PASSAGE TO READ →

--

OKH orders Manstein’s 11th Army Headquarters, now fully seven hundred miles north of 6th Army after their transfer from the successes of the Crimean campaign, to assume command of the newly formed Don Army Group. His mission is to push the Soviets back across the Volga river. To achieve this, Don Army Group is given control over Paulus’ 6th Army, the utterly shattered 3rd and 4th Romanian Armies, Hoth’s nonexistent 4th Panzer Army, and the re-formed 48th Panzer Corps, now under the command of General
Von Knobelsdorff, using the debris from the smashed Panzer Reserve Heim. So long as Hitler directs 6th Army to remain in place, however, Don Army Group cannot exercise any authority over it, relegating the Army Group to a sort of stew-pot of chewed up leftovers, already mauled by the Soviets

By noon, 5th Tank Army’s 26th Tank Corps is across the Don just outside Kalach, having captured a German pontoon bridge intact. Overnight, the Russians mass just outside the town. Sensing disaster, the Commander of Fleigerkorps VIII, General Martin Fiebig, warns Paulus’ Chief of Staff, General Schmidt; an ardent Nazi, that the Luftwaffe would not be able to supply an encircled 6th army from the air alone.

--

DATASET RECORDS →
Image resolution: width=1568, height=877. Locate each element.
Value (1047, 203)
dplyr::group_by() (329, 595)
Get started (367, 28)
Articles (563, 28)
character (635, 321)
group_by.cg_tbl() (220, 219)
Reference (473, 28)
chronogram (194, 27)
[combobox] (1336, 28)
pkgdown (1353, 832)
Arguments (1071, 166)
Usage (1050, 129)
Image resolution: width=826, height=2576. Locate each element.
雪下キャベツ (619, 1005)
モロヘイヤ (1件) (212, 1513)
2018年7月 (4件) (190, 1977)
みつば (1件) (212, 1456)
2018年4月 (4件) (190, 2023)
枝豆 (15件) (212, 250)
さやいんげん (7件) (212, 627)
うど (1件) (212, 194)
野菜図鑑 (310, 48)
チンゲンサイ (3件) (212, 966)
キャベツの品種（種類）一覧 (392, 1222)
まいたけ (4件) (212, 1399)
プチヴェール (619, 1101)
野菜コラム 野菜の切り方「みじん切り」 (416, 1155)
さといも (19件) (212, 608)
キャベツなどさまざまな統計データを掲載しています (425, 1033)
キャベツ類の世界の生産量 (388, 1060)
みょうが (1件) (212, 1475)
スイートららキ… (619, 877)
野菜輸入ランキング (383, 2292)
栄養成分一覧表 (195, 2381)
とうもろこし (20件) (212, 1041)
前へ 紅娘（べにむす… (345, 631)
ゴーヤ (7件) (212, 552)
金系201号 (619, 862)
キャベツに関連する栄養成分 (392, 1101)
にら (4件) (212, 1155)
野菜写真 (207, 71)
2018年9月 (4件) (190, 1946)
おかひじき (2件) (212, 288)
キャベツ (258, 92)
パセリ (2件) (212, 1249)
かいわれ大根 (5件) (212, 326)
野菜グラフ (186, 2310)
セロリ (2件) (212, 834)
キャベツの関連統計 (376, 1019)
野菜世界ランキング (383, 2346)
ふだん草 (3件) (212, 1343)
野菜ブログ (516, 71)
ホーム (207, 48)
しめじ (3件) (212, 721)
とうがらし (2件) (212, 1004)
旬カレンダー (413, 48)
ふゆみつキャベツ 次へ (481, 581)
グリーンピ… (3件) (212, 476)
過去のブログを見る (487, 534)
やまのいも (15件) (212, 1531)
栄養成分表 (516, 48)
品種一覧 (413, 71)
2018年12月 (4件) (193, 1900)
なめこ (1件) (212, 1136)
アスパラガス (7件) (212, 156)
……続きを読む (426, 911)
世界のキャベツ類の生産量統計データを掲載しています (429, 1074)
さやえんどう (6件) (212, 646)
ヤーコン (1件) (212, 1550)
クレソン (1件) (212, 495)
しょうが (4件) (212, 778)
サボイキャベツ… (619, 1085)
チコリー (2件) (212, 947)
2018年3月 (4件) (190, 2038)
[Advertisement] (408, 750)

--

EXERCISE DESCRIPTION →
Using the passage on Don Army Group, explain in one to three sentences why the Army Group is reduced to "a sort of stew-pot of chewed up leftovers".

THE ANSWER →
As long as Hitler directs 6th Army to remain in place, Don Army Group cannot exercise any authority over it. That leaves the Army Group with only its other forces: the shattered 3rd and 4th Romanian Armies, the nonexistent 4th Panzer Army, and the 48th Panzer Corps re-formed from the debris of Panzer Reserve Heim, all already mauled by the Soviets.